Recent national polls show presumptive Democratic presidential nominee Joe Biden pulling ahead of President Donald Trump, a Republican. Analysts and investors have viewed some of Biden’s policies as being potential negatives for stocks, while Trump argued last week that “the stock market will drop down to nothing” if he is not re-elected Nov. 3.
However, JPMorgan strategists say that, contrary to that view, a Biden win in November would be “neutral to slight positive” for equities. The Democrat’s major economic policies include lifting the corporate tax rate from 21% to 28% — partially reversing the Republican corporate tax cut of 2017 — and increasing the federal minimum wage. The investment bank’s U.S. equity strategy team also says it expects the former vice president to ease tariffs on China and increase infrastructure spending.

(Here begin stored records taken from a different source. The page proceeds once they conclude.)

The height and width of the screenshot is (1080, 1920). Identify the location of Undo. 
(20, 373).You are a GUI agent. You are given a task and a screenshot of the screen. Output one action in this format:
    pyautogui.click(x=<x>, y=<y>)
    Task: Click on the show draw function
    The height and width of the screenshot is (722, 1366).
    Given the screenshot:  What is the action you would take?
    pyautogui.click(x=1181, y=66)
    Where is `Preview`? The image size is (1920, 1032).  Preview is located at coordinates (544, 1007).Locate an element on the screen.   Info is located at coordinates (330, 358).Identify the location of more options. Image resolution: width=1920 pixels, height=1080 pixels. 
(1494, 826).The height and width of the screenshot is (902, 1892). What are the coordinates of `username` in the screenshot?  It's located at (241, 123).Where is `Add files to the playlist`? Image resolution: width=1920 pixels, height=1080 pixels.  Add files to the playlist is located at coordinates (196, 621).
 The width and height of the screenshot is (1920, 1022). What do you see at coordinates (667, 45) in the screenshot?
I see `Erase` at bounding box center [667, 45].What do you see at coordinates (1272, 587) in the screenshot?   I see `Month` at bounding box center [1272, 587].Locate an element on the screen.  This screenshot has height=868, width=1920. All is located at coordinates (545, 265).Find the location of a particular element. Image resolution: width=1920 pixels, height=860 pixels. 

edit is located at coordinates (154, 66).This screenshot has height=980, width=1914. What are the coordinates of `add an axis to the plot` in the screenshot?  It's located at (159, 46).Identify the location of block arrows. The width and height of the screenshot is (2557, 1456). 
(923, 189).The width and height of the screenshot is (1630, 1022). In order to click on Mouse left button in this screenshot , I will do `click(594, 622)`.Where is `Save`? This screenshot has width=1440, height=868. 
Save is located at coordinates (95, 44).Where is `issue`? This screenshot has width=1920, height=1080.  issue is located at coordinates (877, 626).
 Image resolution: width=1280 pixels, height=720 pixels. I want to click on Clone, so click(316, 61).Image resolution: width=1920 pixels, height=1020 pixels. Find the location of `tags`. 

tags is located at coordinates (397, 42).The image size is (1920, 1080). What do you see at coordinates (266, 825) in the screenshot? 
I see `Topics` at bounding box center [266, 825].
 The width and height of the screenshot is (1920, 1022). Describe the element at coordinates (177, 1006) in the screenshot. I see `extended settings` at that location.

Many presidential challengers tend to campaign at an extreme, particularly during their parties’ primaries, later converging toward the political center. Biden positioned himself as one of the two or three most moderate candidates in what was an uncommonly large Democratic field.
JPMorgan’s strategists note that Biden’s policy priorities were initially set out pre–COVID-19 and would surely shift. “Given the current economic weakness, business recovery and job growth are likely to be prioritized over policies that could dampen economic growth and perhaps even jeopardize the desired 2022 midterm election outcome,” the investment bank’s U.S. equity strategy team said in a note. The higher corporate tax rate would bring an earnings headwind of around $9 for S&P 500 US:SPX earnings per share, the strategists, led by Dubravko Lakos-Bujas, warned.
However, they said the corporate tax hike could end up with the rate being lower than 28% and would also be offset by the softening of tariffs, infrastructure spending and higher wages. “Further, a more diplomatic approach to domestic/foreign policy will likely result in lower equity volatility and risk premia,” they added.
The team’s Democratic agenda outperformers — though it stressed the agenda remains fluid — include Tesla US:TSLA and Nikola US:NKLA, both benefiting from spending on alternative energy and green technologies. Biden’s health-care agenda puts Johnson & Johnson US:JNJ, CVS US:CVS and others in the outperforming basket, while tariff de-escalation sees Procter & Gamble US:PG, Nike US:NKE, Boeing US:BA, 3M US:MMM and DuPont US:DD feature.
A minimum-wage hike would have a positive impact on consumer spending and would be a net positive for S&P 500 companies despite higher costs and some employment losses, according to JPMorgan. “Distinguishing winners and losers will depend on businesses who will see incremental demand due to rising disposable income, lower labor intensity (revenue/employees) and higher margins.”
The Dow Jones Industrial Average US:DJIA has fallen 8% year-to-date but has climbed 44% since lows in March. The S&P 500 has risen 42% from the depths of March and the Nasdaq Composite US:COMP reached all-time highs on Monday.